I don't think that is the right conclusion to draw.
I think the key driver is what is going on is ease of use - and I am thinking more at the pedagogical end of things, rather than which button you have to press. When you create a multiple choice question, you can be sure exactly now Moodle will grade every possible student response. With short-answer, you have to start worrying about students misspelling words, and how you will grade that.
Of course, if that was the only consideration, then everyone would use true/false, and we don't see that. So, really it is about pedagogic bang for buck.

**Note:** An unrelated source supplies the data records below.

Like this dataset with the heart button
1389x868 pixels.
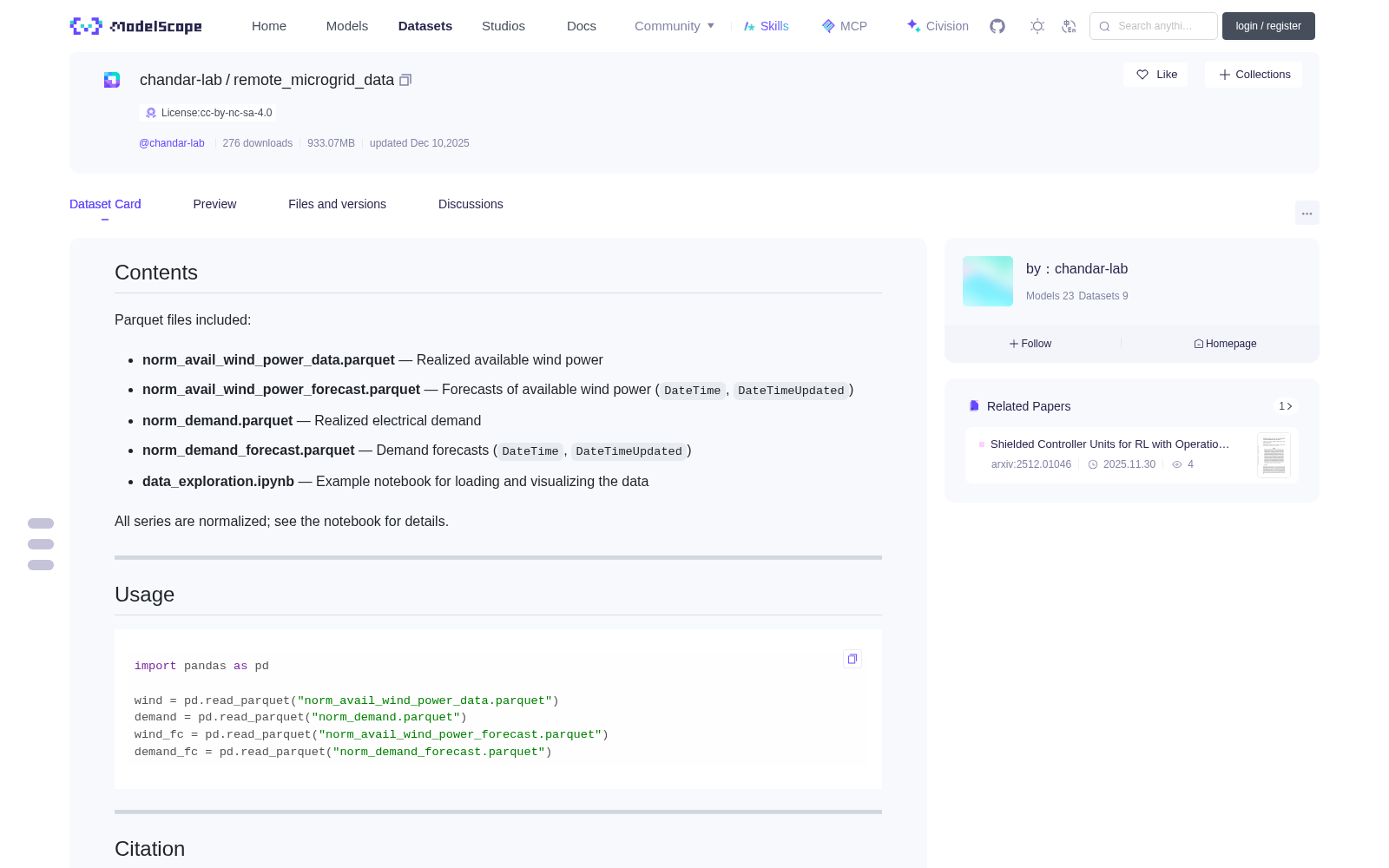point(1156,75)
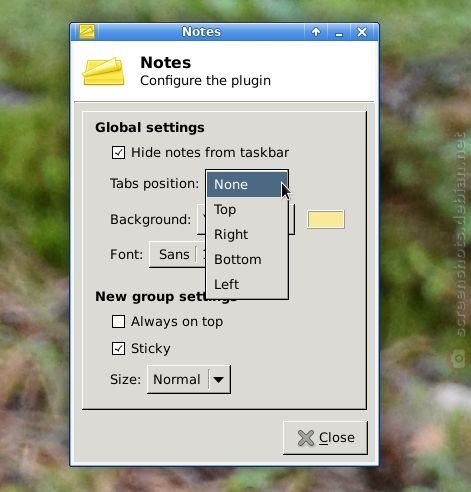The width and height of the screenshot is (471, 492).
Task: Enable Always on top checkbox
Action: click(x=118, y=322)
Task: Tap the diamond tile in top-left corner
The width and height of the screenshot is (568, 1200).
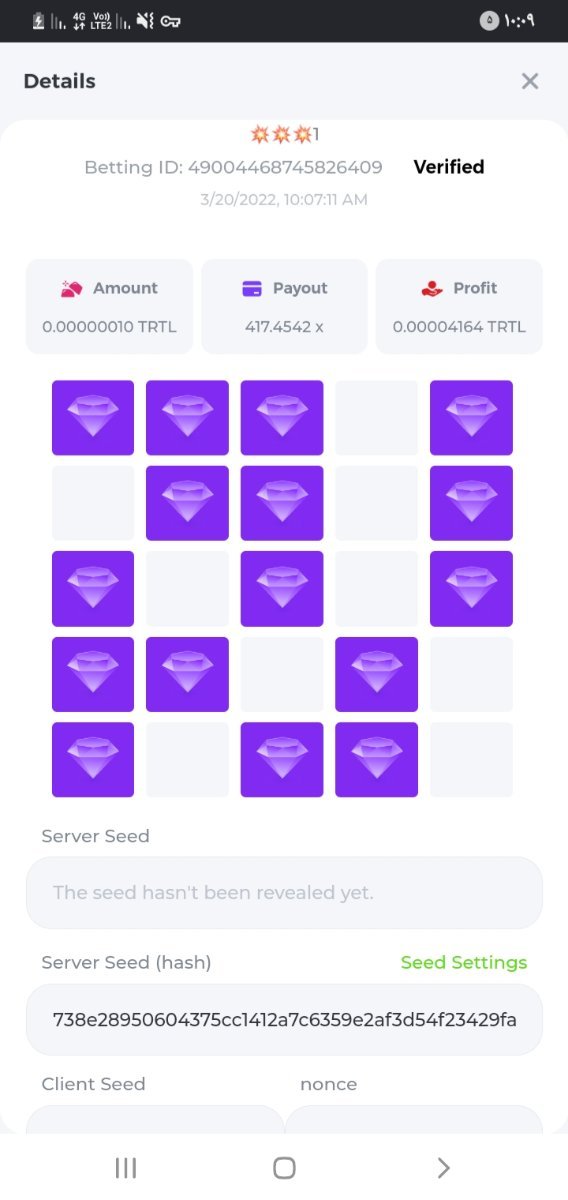Action: click(x=93, y=418)
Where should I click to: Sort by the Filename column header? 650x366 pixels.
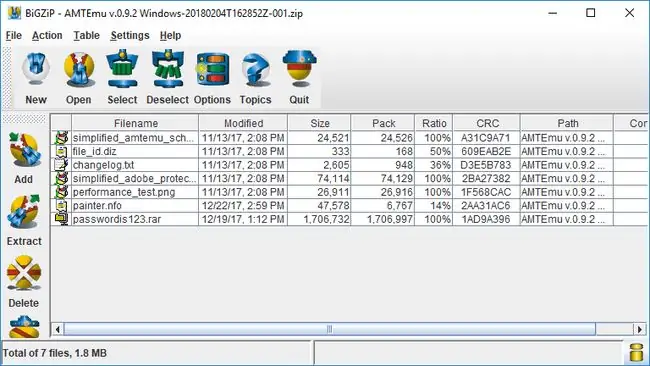(x=135, y=123)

MC clearly hits a sweet spot of letting teachers ask all sorts of questions, while still being conceptually very simple.
Another thing driving MC use (I guess, and particularly in the US) is the number of standardised tests that use MC - and teachers have to prepare students for those tests.
I am surprised how many essay questions there are. I suppose that once you have decided to bit the bullet and grade manually, then again essay is conceptually very simple and flexible.
In terms of whether all this is formative or summative. What I see at the OU is much more diagnostic use of quizzes - or very low stakes assessed use, awarding just enough marks to encourage students to do the activity, rather than have a major effect on their total course grade.
The point here is that if you are setting up a test for high-stakes assessment, you have to be very careful and check everything several times. On the other hand, if you are just making a self-assessment test for your class, you just need to make something good enough to be useful. On the other hand, if you are doing serious assessment for learning, you need to start writing lots of good feedback, which is more work again. Perhaps I should admin I really don't know what people are actually using the quiz for. I would be interesting to find out.